PROBLEM DETAILS:
Extend the MySQL plugin guide below, starting right after its last note about loading with an absolute path.
-- start TEXT SECTION --
MySQL Plugin
DolphinDB's MySQL plugin offers high speed import of MySQL datasets or query results into DolphinDB. It supports data type conversion. Part of the plugin follows mysqlxx by Yandex.Clickhouse.
The DolphinDB MySQL plugin has the branches release 200 and release130. Each plugin version corresponds to a DolphinDB server version. You're looking at the plugin documentation for release200. If you use a different DolphinDB server version, please refer to the corresponding branch of the plugin documentation.
Build
Install a precompiled distribution
Users can import pre-compiled MySQL plug-ins (in the DolphinDB installation package or under the bin directory) with the following command in DolphinDB:
In Linux:
loadPlugin("/path/to/plugins/mysql/PluginMySQL.txt")
In Windows:
loadPlugin("C:/path/to/mysql/PluginMySQL.txt")
Note that you must load the plugin with an absolute path and replace "\" with "\\" or "/".
-- end TEXT SECTION --
-- start DATASET CONTENT --
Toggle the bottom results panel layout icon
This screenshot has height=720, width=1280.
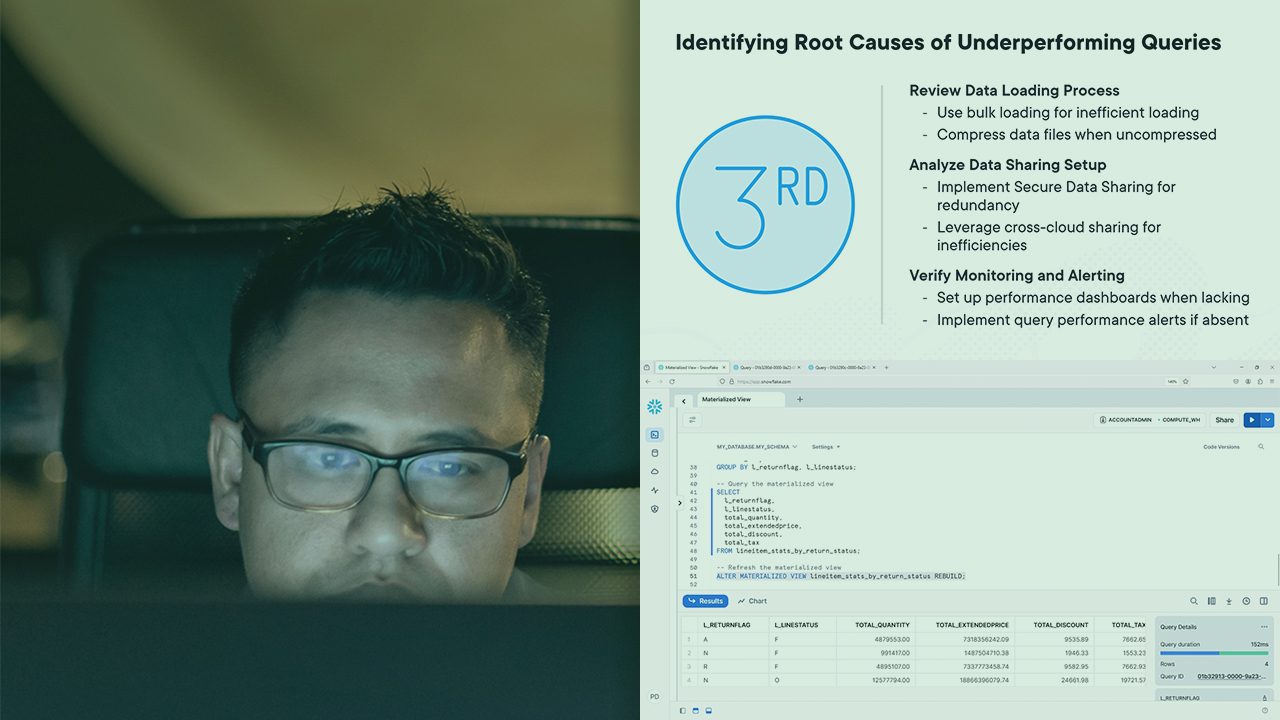pyautogui.click(x=708, y=711)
-- end DATASET CONTENT --
RESULT FOR THIS TASK:
Compile and install
Install in Linux
For Ubuntu users, just type
$ sudo apt-get install git cmake
Then update the git submodule with the following script. This automatically downloads mariadb-connector-c source files.
$ git submodule update --init --recursive
Install cmake:
sudo apt-get install cmake
Build the project:
mkdir build
cd build
cmake -DCMAKE_BUILD_TYPE=Release ../path_to_mysql_plugin/
make -j`nproc`
Note: Before compiling, please make sure that libDolphinDB.so is on a path that can be found by gcc. The path can be specified with "LD_LIBRARY_PATH".
The file libPluginMySQL.so will be generated after compilation.
Install in Windows
To install in Windows, we need to compile with cmake and MinGW.
Please download cmake and MinGW. Make sure to add the bin directory to the system environment variable "Path" in MinGW.
Build the project:
mkdir build
cp libDolphinDB.dll build # copy libDolphinDB.dll to build directory
cp -r curl build # copy curl headers to build directory
cd build
cmake -DCMAKE_BUILD_TYPE=Release ../path_to_mysql_plugin/ -G "MinGW Makefiles"
mingw32-make -j4
Note: Before compiling, copy libDolphinDB.dll and the curl header folder to "build" directory.
Users API
Note: Use loadPlugin("/path_to_PluginMySQL.txt/PluginMySQL.txt") to import MySQL plugin.
mysql::connect
Syntax
mysql::connect(host, port, user, password, db)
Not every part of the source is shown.